Précisions sur l’appréciation de l’obligation de création de logements sociaux dans un immeuble collectif

Le Conseil d’Etat a apporté des précisions sur l’appréciation de l’obligation de création de logements sociaux dans les projets d’immeubles collectifs au sein d’une commune carencée (CE, 5ème et 6ème chambres réunies, 11 février 2025, n°491009, Mentionné aux tables du recueil Lebon).

Par un arrêté préfectoral, la commune de Saint-Maur-des-Fossés (Val-de-Marne) a été déclarée carencée au titre de la réalisation des objectifs de production de logements sociaux et la compétence pour délivrer les autorisations d’urbanisme a été transférée au préfet du département, sur le fondement de l’article L. 302-9-1 du code de la construction et de l’habitation, à l’exception des opérations portant sur la création de trois logements ou moins.

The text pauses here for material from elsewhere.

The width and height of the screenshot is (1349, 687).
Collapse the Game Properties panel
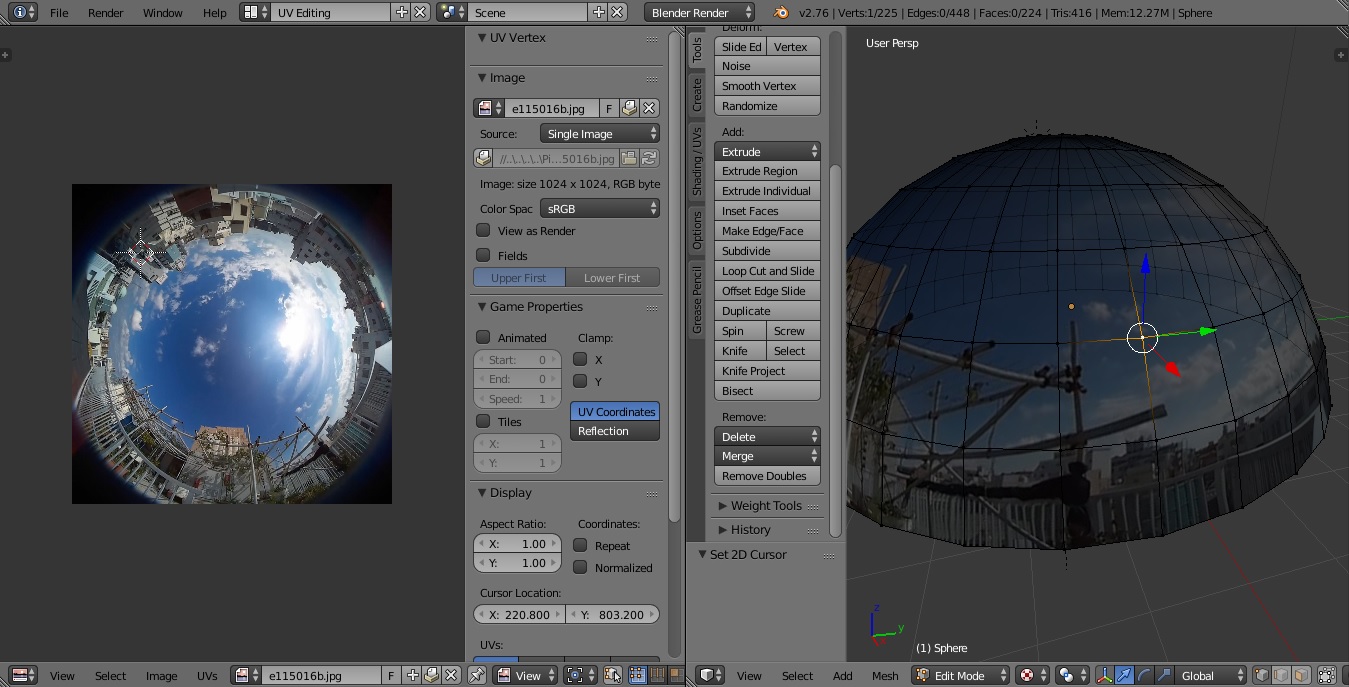click(x=482, y=307)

Par un arrêté pris en application de ses pouvoirs, le préfet a refusé de délivrer à une société un permis de construire portant sur un immeuble comportant dix logements, trois commerces et des parkings, et conduisant à la construction d’une surface de 759 m² de logement sur une surface de plancher totale de 934 m². Cette société ayant saisi le tribunal administratif de Melun aux fins d’annulation de cet arrêté, ce dernier a fait droit à sa demande.

Saisi à son tour, le Conseil d’Etat a d’abord rappelé qu’il résulte de l’article L. 111-24 du code de l’urbanisme qu’un immeuble collectif est soumis à l’obligation prévue par ces dispositions de compter une part de logements locatifs sociaux, soit lorsqu’il comporte plus de douze logements, soit lorsqu’il consacre plus de 800 m² de surface de plancher à un usage d’habitation.

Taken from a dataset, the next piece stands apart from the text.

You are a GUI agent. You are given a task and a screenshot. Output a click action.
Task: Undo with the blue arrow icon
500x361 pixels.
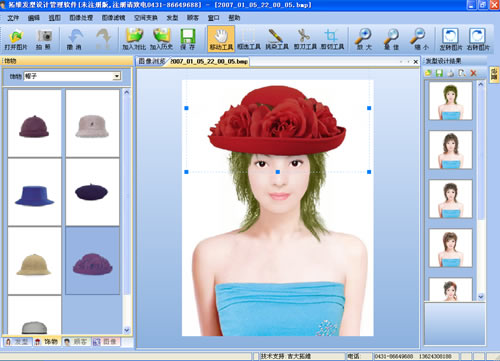[75, 39]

Cela étant rappelé, le Conseil d’Etat a ensuite précisé que, lorsqu’un immeuble répond à l’un de ces critères, la proportion de 30 % de logements locatifs sociaux, prévue par ces dispositions, s’applique au nombre de logements familiaux figurant dans le projet, sans considération de la part que représente leur surface au sein de la surface totale dédiée à l’habitation dans l’immeuble.

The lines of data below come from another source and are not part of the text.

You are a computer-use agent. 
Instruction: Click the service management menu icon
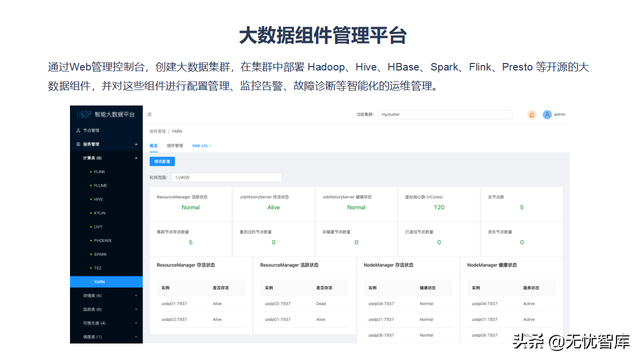(x=78, y=144)
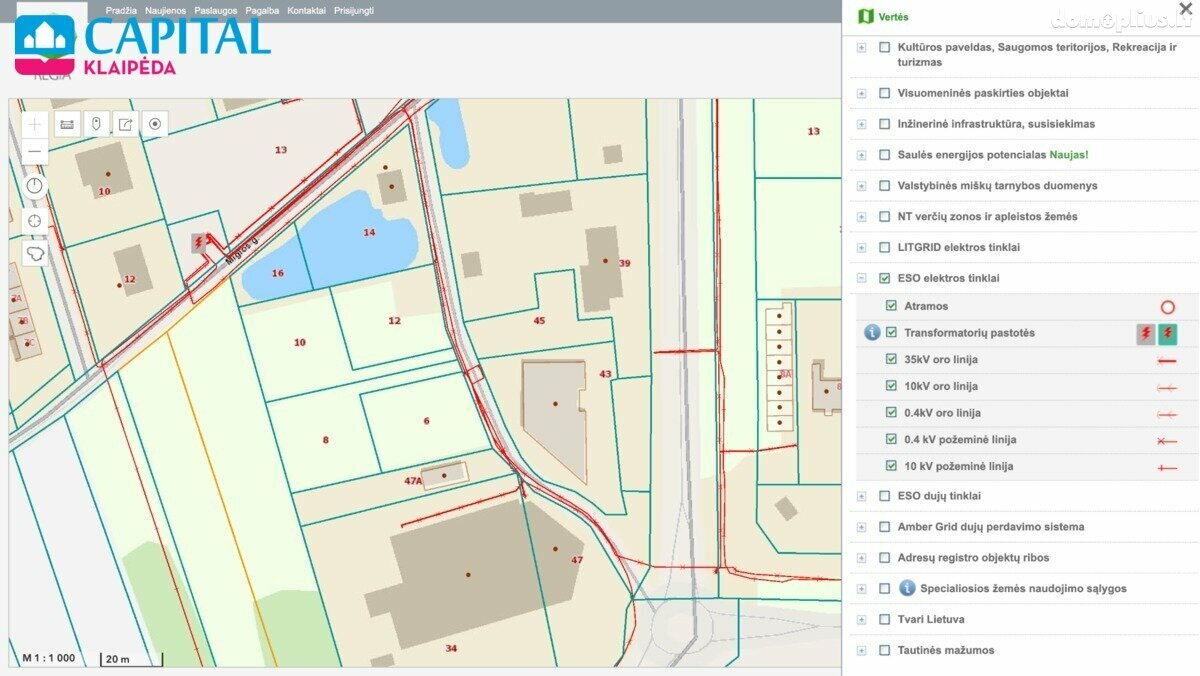Open the Lithuania full extent map icon
The height and width of the screenshot is (676, 1200).
tap(35, 253)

Ainsi, le Conseil d’Etat a jugé qu’en relevant que le seuil de 800 m² mentionné à l’article L. 111-24 du code de l’urbanisme s’appréciait, qu’elle que soit la destination principale de l’immeuble, au regard de la seule surface de plancher du projet dédiée aux logements, le tribunal administratif n’a pas commis d’erreur de droit.